* [Assignment] From the entries that follow, copy exactly the lines beginning at the line holding "Mua Đàn Vừa" and continuing through the line holding "Digital (74, 2172)".

Data extracted from a collection:
────────────────────
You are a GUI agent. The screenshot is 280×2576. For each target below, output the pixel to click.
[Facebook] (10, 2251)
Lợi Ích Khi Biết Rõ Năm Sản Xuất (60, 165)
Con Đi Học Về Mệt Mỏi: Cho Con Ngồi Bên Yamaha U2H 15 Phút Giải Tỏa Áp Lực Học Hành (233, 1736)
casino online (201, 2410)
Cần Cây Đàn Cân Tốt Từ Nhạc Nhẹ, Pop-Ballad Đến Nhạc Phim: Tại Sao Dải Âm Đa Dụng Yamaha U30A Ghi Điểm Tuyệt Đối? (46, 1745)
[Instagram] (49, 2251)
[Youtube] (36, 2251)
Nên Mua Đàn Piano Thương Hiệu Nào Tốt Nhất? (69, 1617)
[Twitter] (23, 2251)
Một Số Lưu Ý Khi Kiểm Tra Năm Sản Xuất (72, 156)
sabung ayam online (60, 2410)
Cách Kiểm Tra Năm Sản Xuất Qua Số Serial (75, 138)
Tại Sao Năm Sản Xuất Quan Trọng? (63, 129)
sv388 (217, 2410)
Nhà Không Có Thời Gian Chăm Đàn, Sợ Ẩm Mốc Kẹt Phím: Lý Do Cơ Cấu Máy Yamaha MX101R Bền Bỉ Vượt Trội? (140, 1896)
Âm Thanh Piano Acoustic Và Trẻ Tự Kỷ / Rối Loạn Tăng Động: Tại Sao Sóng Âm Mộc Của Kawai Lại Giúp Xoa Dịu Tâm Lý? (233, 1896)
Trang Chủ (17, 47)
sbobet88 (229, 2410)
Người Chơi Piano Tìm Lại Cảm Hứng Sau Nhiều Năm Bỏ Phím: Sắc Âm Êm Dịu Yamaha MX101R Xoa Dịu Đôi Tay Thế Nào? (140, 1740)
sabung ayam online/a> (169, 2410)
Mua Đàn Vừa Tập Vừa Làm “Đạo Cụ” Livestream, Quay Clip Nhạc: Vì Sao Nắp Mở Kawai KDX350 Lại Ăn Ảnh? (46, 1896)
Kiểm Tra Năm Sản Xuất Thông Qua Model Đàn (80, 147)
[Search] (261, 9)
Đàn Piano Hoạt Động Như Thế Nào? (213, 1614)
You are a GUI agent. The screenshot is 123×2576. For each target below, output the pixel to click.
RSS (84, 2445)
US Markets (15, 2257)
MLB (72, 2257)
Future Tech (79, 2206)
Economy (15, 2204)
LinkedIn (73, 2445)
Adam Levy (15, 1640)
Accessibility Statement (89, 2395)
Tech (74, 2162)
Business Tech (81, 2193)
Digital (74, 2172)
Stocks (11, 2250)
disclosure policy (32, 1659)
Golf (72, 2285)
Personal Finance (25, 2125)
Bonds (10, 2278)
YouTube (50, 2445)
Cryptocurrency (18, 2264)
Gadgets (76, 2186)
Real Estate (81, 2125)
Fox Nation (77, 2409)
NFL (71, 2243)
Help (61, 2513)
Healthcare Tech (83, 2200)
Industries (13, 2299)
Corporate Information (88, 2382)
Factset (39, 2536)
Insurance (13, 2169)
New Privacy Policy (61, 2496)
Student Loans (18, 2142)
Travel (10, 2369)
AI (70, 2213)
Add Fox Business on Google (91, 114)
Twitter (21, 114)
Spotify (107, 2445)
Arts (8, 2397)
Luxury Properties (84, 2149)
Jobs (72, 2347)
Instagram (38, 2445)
────────────────────
* [Answer box]
Mua Đàn Vừa Tập Vừa Làm “Đạo Cụ” Livestream, Quay Clip Nhạc: Vì Sao Nắp Mở Kawai KDX350 Lại Ăn Ảnh? (46, 1896)
Kiểm Tra Năm Sản Xuất Thông Qua Model Đàn (80, 147)
[Search] (261, 9)
Đàn Piano Hoạt Động Như Thế Nào? (213, 1614)
You are a GUI agent. The screenshot is 123×2576. For each target below, output the pixel to click.
RSS (84, 2445)
US Markets (15, 2257)
MLB (72, 2257)
Future Tech (79, 2206)
Economy (15, 2204)
LinkedIn (73, 2445)
Adam Levy (15, 1640)
Accessibility Statement (89, 2395)
Tech (74, 2162)
Business Tech (81, 2193)
Digital (74, 2172)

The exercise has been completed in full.